What strong responses have in common
Having marked thousands of practice pieces, we see the same qualities in top responses, whatever the prompt:
- They answer the prompt visibly. The connection to the prompt is obvious from the first paragraph — never left for the reader to infer at the end.
- They're complete. A beginning, a development, and an actual ending. An unfinished piece caps its own score, no matter how promising.
- They're controlled. One idea developed well beats three ideas gestured at. Sentence variety and accurate punctuation matter more than ambitious vocabulary used shakily.
- They show a flicker of originality. Markers read hundreds of responses to the same prompt. A fresh angle — even a small one — stands out enormously.
The 3–20–2 method
Minutes 1–3 — Plan (don't skip this, ever)
- Read the prompt twice. Underline the key words.
- Choose a form (story, reflection, opinion piece — whatever suits the prompt and your child's strengths).
- Jot a five-point skeleton: opening, three development points, ending. Five words per point is enough.
Minutes 4–23 — Write the skeleton, in order
- One skeleton point per paragraph. No detours, no new ideas mid-flight.
- If a sentence stalls, finish it plainly and move on — momentum beats polish.
- Watch the clock at the halfway mark: if paragraph three isn't started, compress.
Minutes 24–25 — Check
- Fix only what's quick: missing words, capitals, full stops, the ending.
- Never start rewriting a paragraph in the final two minutes.
Practice prompts to use at home
Use one a week under strict timing. Vary the type so no prompt style feels alien on the day:
How to give feedback without becoming the editor
After each timed piece, resist line-editing. Ask the same four questions every week, in this order, and let your child find the answers in their own work:
- Can you show me where your writing answers the prompt?
- Does every paragraph earn its place?
- Did it end on purpose — or just stop?
- Read one paragraph aloud: where did you stumble? (Stumbles mark the sentences to fix.)
Track only two numbers across the weeks: did they finish in time, and did they plan first. When both are consistently yes, the marks follow.
Common traps and the fix for each
- The over-long opening: a page of scene-setting, no substance. Fix: cap the opening at four sentences during practice.

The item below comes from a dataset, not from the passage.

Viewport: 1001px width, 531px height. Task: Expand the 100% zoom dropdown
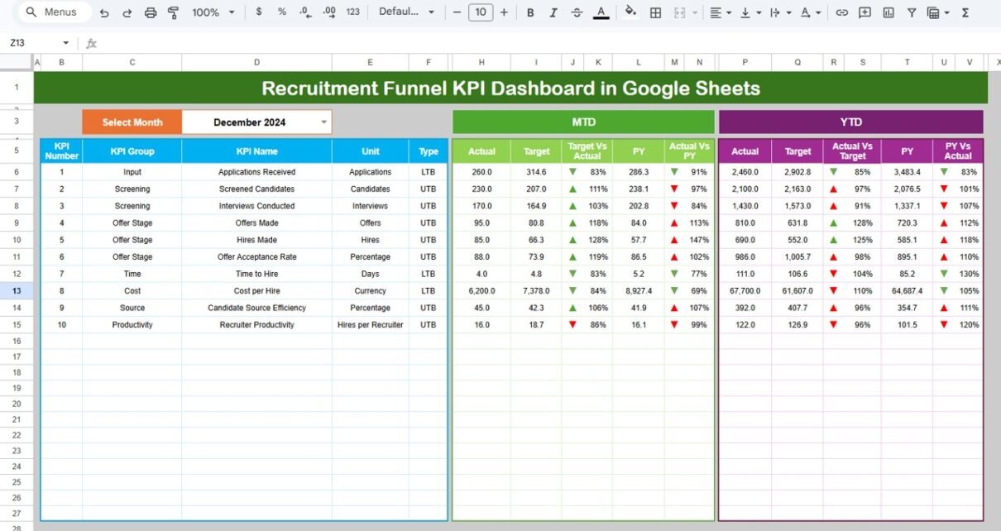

- The borrowed story: retelling a film or book plot. Markers recognise it instantly. Fix: "your idea, however small, beats someone else's, however big."
- The vocabulary show: ambitious words used imprecisely. Fix: the right plain word always outscores the wrong fancy one.
- The phantom checker: children who "checked" but changed nothing. Fix: require them to find and fix two things in the final minutes — there are always two.